YOUR GOAL =>
Go through the data below and return each line where the string "will" occurs.

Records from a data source
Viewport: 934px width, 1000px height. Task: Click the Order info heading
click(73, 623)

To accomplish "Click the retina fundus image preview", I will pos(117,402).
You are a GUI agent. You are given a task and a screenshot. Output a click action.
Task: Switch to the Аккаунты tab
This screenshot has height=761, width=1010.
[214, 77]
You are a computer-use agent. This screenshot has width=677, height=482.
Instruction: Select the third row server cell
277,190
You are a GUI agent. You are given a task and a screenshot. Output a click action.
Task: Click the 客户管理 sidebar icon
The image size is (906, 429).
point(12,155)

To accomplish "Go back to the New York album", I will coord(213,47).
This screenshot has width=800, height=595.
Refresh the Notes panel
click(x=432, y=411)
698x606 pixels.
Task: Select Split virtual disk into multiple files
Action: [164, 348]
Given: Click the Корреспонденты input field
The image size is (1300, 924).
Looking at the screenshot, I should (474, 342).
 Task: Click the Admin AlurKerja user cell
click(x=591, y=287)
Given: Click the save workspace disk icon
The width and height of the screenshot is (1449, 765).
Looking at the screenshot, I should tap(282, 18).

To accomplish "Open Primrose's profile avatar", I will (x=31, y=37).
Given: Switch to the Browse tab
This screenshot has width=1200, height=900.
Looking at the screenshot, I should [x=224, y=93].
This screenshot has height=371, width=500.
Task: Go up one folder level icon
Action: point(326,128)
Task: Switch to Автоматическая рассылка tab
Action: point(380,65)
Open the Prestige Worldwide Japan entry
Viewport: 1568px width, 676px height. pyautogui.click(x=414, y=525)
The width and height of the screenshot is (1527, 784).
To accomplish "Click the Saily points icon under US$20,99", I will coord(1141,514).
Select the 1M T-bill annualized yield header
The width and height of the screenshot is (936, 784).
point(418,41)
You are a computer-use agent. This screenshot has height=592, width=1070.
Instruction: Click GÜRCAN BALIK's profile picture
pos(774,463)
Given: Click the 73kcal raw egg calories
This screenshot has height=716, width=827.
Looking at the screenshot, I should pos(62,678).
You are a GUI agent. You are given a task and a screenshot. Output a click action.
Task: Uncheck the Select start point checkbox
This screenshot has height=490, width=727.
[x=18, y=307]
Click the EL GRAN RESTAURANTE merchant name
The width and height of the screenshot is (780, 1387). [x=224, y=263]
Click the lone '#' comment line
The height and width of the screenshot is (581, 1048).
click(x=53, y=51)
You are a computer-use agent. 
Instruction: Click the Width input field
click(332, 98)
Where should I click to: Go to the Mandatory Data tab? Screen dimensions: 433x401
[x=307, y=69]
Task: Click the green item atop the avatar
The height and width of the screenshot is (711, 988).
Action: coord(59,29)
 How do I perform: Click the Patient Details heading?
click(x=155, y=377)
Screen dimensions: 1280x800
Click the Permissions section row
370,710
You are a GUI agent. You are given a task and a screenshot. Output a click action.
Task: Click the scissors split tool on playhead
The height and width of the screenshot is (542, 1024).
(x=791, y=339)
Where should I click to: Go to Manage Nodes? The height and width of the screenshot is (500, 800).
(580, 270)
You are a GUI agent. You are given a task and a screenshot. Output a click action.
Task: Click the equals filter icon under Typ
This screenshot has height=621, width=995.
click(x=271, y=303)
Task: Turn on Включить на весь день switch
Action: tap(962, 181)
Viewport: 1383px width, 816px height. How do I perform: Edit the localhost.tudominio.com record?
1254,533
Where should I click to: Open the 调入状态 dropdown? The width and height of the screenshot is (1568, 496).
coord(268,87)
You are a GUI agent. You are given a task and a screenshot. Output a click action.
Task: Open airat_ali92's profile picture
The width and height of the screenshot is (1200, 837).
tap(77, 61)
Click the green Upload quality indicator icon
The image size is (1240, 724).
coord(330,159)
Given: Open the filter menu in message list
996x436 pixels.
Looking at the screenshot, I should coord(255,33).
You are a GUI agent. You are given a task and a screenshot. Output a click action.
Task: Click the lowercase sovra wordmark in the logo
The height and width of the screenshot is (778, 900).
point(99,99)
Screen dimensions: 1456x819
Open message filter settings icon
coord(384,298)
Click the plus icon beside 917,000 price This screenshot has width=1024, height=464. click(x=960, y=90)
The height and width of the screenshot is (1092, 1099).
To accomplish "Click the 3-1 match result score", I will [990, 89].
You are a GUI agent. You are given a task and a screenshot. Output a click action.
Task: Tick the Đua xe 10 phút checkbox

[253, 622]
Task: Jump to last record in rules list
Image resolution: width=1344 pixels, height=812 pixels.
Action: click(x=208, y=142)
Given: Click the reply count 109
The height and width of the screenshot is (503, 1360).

TASK SOLUTION =>
To accomplish "Click the retina fundus image preview", I will pos(117,402).
To accomplish "Go back to the New York album", I will coord(213,47).
To accomplish "Open Primrose's profile avatar", I will (x=31, y=37).
To accomplish "Click the Saily points icon under US$20,99", I will coord(1141,514).
To accomplish "Click the 3-1 match result score", I will [990, 89].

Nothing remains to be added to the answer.